Yo ya le perdoné ese mismo día, aunque sigo siendo rencoroso conmigo mismo.
—Por supuesto, es mi deber tener un espíritu templado y caritativo ¿Que sería de mi si dejase que el odio me envenenase el alma?
Él se acerca sin responder, pero cavilando por una respuesta mientras yo sigo arrodillado, con mis manos juntas y los ojos de piedra de cristo observando la escena con una impotencia que no entiendo. No es un chico alto, pero al colocarse frente a mí de pie, parece magnificente, como si se alzase ante mis ojos un ser oscuro y ominoso.
—Quizá descubrirías que algunos venenos son dulces. —susurra pasando una mano por mi cabello con gentileza. Hebras almendra se deslizan entre sus dedos y yo recuerdo que desde que decidí vivir apartado del resto esta es la primera vez que alguien me toca.
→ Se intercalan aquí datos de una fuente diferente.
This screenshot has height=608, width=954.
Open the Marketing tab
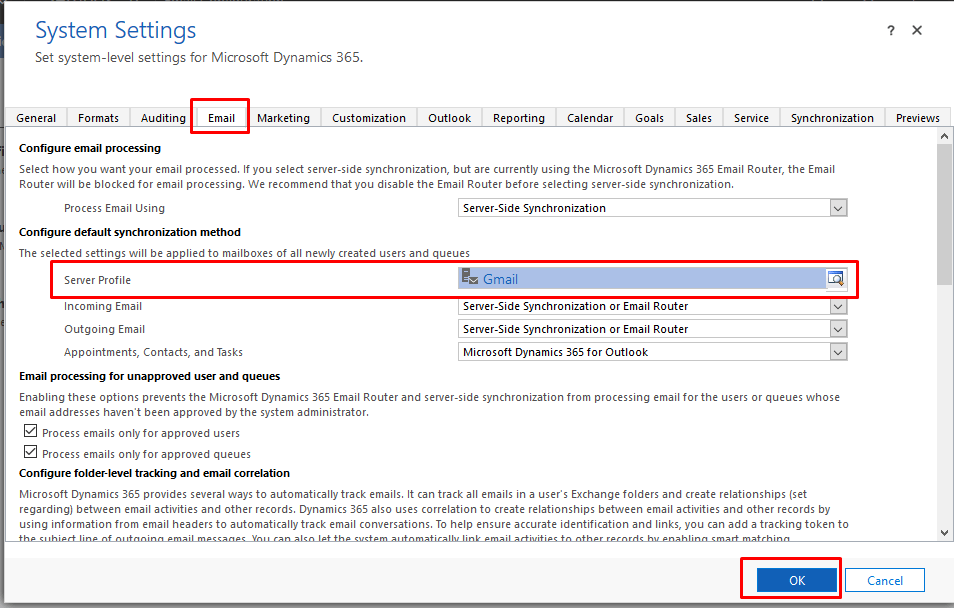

No puedo evitar cerrar los ojos y dejar que un leve cosquilleo en mi cuero cabelludo me arranque un suspiro. Cuando su mano deja mi cabeza y se sienta en posición de loto delante mío casi tengo ganas de llorar.
Extraño ese contacto dulce y tranquilo. Jamás pensé que las mano de alguien pudieran hacerme sentir tan calmado, y menos las manos de un hombre.
Empecé a sentir asco por la piel humana de tanto ver la de mi madre sobada por toscas falanges masculinas.
Me muerdo el labio hasta que en mi mente solo está el dolor de mi belfo, quiero mantener esos recuerdos lejos a toda costa y más ahora que tengo compañía. No estoy seguro de si es una agradable compañía o no.
—Entonces, si tan pura es tu alma ¿Qué te hizo estallar el otro día? —pregunta ladeando la cabeza. Su sonrisa jamás se desvanece, como una cicatriz, pero ahora se reduce un poco como si esa fuera su máxima mueca de seriedad.
—Fue… algo sin importancia. —no quiero mentir y en el fondo sé que no es mentira. Es algo que ya ha pasado.
Solo tengo que olvidarme, que olvidar mejor. Dios es la única cosa que importa en este mundo, el único que estuvo a mi lado mientras me hundía en una vida que jamás deseé y que intentó ser ultrajada.
—¿Algo sin importancia te hizo querer golpearme? —pregunta con sarcasmo, alzando una ceja. Supongo que soy demasiado transparente, pero al fin y al cabo la sinceridad es una de mis virtudes, aunque a veces duela. Como el amor a Dios. —Vamos, nunca te había visto así. —dice risueño y yo me siento extrañado. ¿Nunca? Solo no hemos visto dos veces.
Este chico parece mi antítesis. Tan taimado, insidioso y procaz. De todos modos, lo salvaré, debo salvarlo, aunque me cueste mil infiernos.
—Oh… de veras lo siento, no pretendía…
—Está bien, me gustan los hombres rudos, ya sabes.
—Oh, por favor… —exclamo sujetándome el puente de la nariz con los dedos. Un dolor de cabeza comienza a nacer de mis esfuerzos por mantenerme sereno —basta de promiscuidades.